I am not suggesting to tie XProc to a specific XPath processor. I am just proposing that each implementation be required to return the default collection in the order that the documents that appear on the corresponding port already have. In certain circumstances, the order in which they appear is already specified by the XProc spec.
And I’m asserting that this does not deviate from the XPath spec.
That is not within my control. I pass a bunch of documents off to Saxon to put in a collection. I don't know how Saxon keeps track of those. Maybe Michael puts them in a map and the insertion-order is lost. Maybe he doesn't. Whether or not they come back in the order I added them is at best implementation-dependent.
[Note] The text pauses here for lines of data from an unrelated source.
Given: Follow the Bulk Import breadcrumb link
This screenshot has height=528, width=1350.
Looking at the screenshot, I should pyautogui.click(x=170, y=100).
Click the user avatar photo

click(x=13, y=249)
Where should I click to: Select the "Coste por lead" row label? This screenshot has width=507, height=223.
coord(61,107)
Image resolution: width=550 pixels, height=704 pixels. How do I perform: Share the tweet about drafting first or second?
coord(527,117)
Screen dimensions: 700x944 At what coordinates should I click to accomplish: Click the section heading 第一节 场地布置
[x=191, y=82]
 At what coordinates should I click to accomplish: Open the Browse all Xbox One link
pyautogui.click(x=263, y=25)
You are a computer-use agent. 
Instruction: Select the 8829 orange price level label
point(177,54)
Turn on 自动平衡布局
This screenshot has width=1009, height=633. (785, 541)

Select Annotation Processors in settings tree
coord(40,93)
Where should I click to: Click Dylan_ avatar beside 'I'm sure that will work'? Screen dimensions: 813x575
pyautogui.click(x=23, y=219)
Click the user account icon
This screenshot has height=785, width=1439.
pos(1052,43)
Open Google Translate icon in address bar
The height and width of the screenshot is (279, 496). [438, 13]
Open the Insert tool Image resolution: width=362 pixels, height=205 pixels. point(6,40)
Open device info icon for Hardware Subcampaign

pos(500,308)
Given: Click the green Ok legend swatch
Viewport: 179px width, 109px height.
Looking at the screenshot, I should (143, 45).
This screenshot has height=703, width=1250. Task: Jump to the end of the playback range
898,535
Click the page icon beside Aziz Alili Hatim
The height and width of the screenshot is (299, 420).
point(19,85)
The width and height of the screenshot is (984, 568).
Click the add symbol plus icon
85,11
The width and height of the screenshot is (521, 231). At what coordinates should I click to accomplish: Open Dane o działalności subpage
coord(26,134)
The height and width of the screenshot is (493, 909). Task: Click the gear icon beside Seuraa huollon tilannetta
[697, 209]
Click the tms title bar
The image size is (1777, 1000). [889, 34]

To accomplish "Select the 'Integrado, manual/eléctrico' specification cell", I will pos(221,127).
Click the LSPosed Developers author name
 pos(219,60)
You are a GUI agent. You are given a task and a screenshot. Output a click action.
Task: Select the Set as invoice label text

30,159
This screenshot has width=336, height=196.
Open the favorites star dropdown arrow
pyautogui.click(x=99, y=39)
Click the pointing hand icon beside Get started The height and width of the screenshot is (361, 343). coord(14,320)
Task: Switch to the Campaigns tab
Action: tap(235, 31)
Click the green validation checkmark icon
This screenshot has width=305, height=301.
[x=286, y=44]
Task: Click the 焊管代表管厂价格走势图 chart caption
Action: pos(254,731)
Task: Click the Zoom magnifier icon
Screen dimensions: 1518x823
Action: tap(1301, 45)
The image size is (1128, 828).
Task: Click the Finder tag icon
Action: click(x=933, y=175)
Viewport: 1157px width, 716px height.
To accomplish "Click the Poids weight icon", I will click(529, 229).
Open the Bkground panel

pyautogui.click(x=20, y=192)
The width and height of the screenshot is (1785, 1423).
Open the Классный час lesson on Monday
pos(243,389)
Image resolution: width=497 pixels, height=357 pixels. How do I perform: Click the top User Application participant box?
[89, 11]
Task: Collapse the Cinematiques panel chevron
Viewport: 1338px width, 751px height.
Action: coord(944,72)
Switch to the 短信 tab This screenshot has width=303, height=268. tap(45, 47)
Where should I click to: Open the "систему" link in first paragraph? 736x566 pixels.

I think @ndw comment should be the bottom line under the "order"-discussion Gentleman.
Ok. Returning to @eriksiegel’s comment, maybe we should add a note to the default collection. Something like: “A specific XProc processor in a specific version might return collection items in a certain order, and maybe it is the order that the items appeared on a port. However, you should not rely on accessing collection items by position (for example, collection()[3]
). Use other criteria, such as base URIs and other document properties, top-level element names or namespaces, or map keys in order to select specific items from a collection.”
Fine with me. I'll add some more prose to this to clarify.
@eriksiegel proposes that #565 also fixes this. I'm happy with that.
I think I misinterpreted the meaning of
@collection
onp:variable
andp:with-option
. The spec's description is currently rather sparse and IMHO needs some clarification:I'll try to write some more prose on this if somebody can explain what is meant and/or send me a simple code example?